Data Block Start
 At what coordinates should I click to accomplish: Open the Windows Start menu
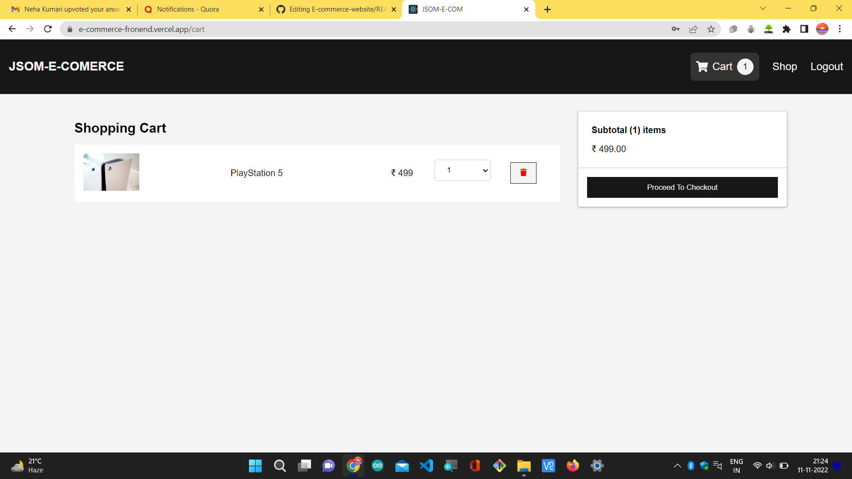255,466
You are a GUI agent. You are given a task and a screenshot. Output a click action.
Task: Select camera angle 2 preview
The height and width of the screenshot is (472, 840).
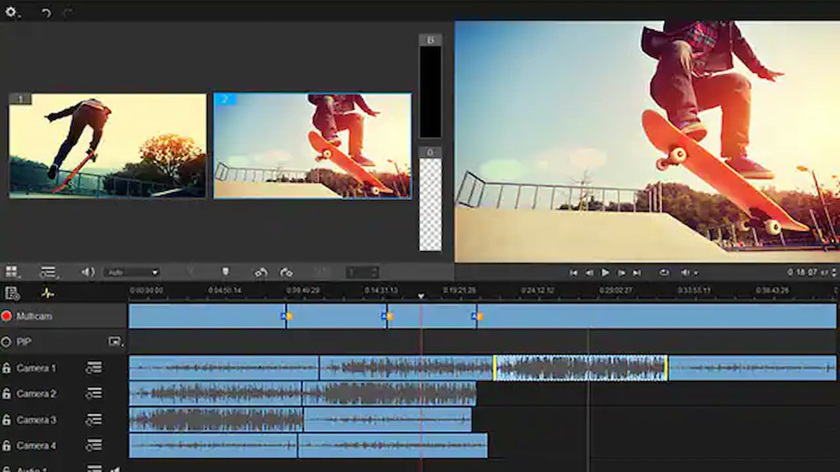312,146
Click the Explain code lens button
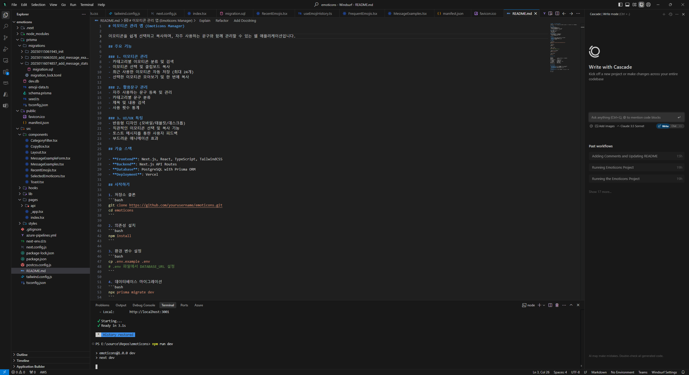Viewport: 689px width, 375px height. (x=205, y=20)
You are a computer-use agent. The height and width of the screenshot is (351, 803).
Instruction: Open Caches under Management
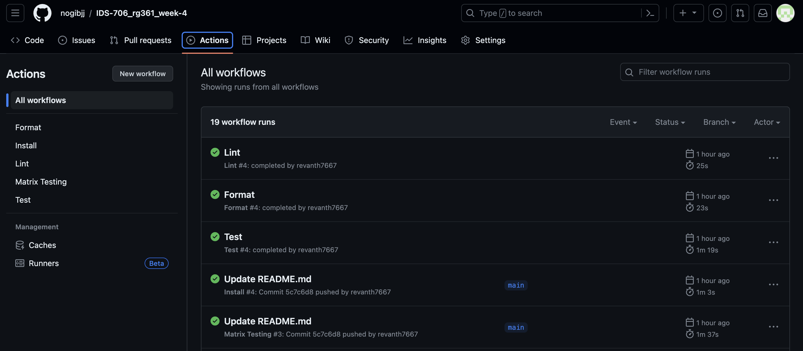[42, 245]
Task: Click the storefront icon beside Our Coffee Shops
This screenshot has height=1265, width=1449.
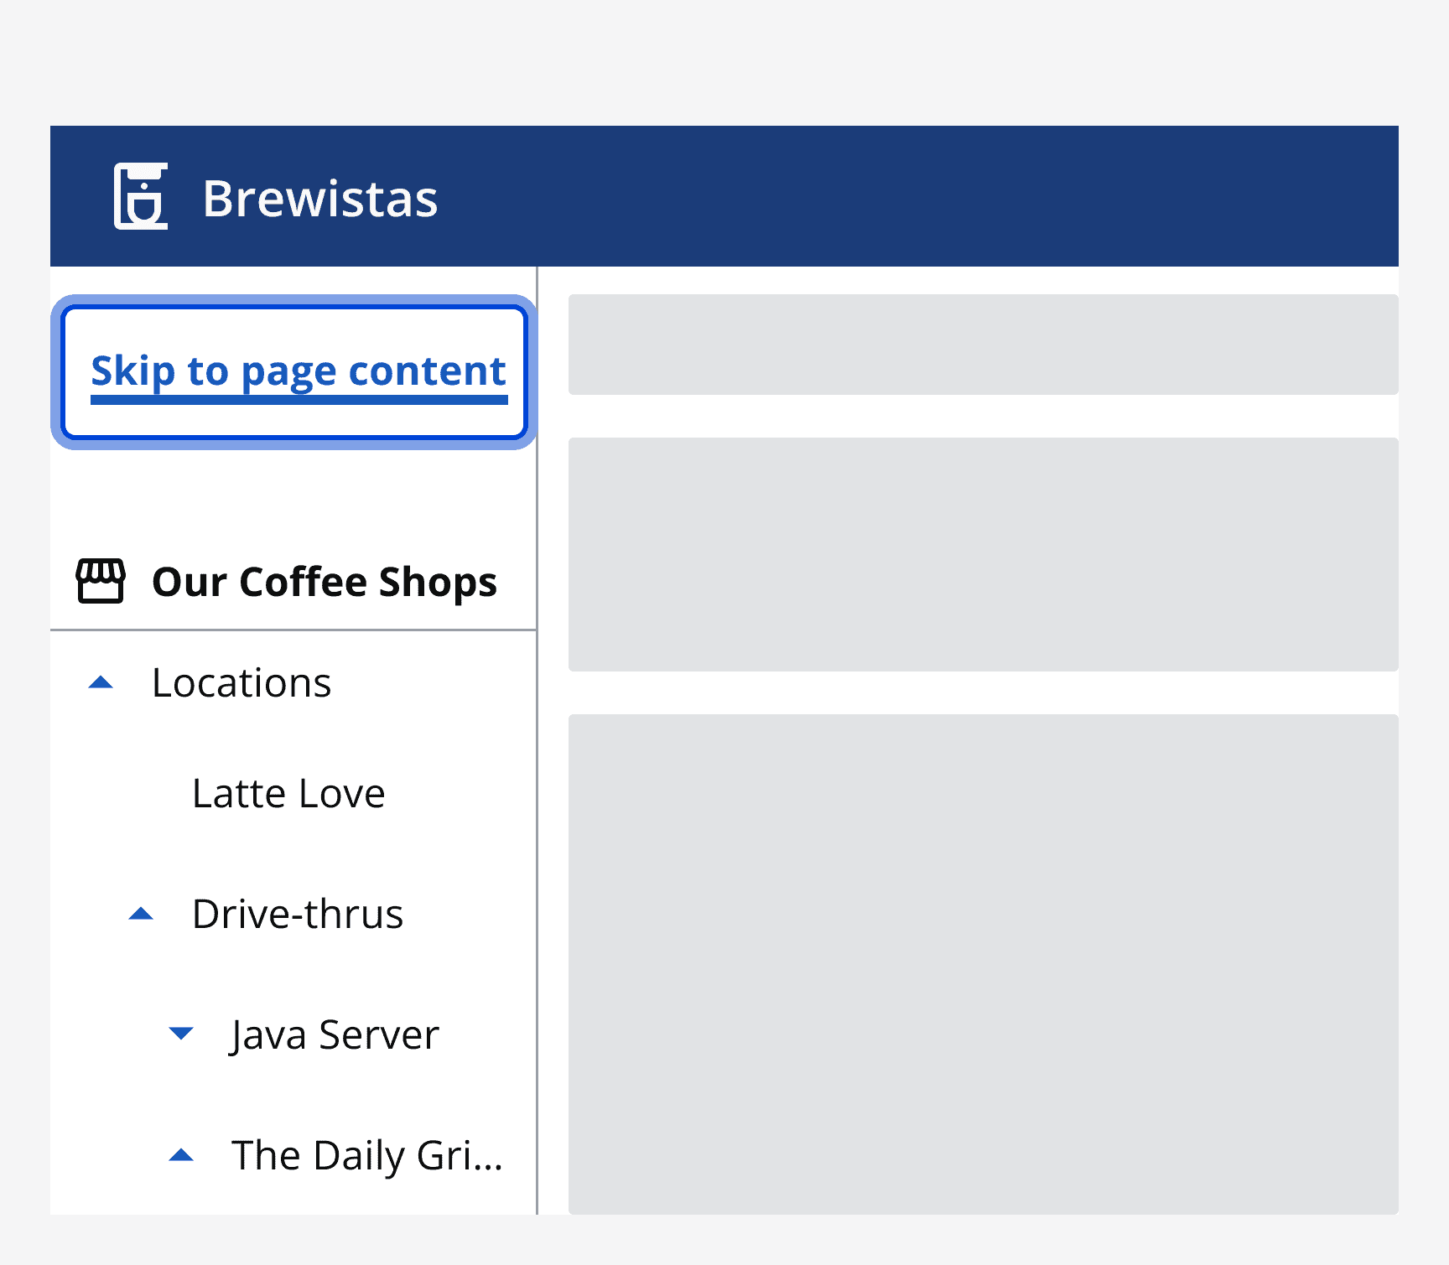Action: (101, 581)
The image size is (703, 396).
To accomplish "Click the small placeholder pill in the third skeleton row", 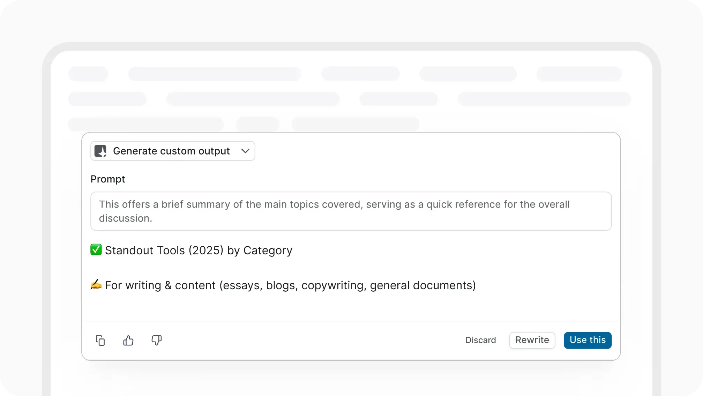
Data Block End
• How to complete this task: Lines from the one containing "This screenshot has height=1265, width=1449." through the final line of the entries above are to be retyped exactly, with every picture left out.

• Response area:
This screenshot has height=1265, width=1449.
Action: (101, 581)
The image size is (703, 396).
To accomplish "Click the small placeholder pill in the third skeleton row", 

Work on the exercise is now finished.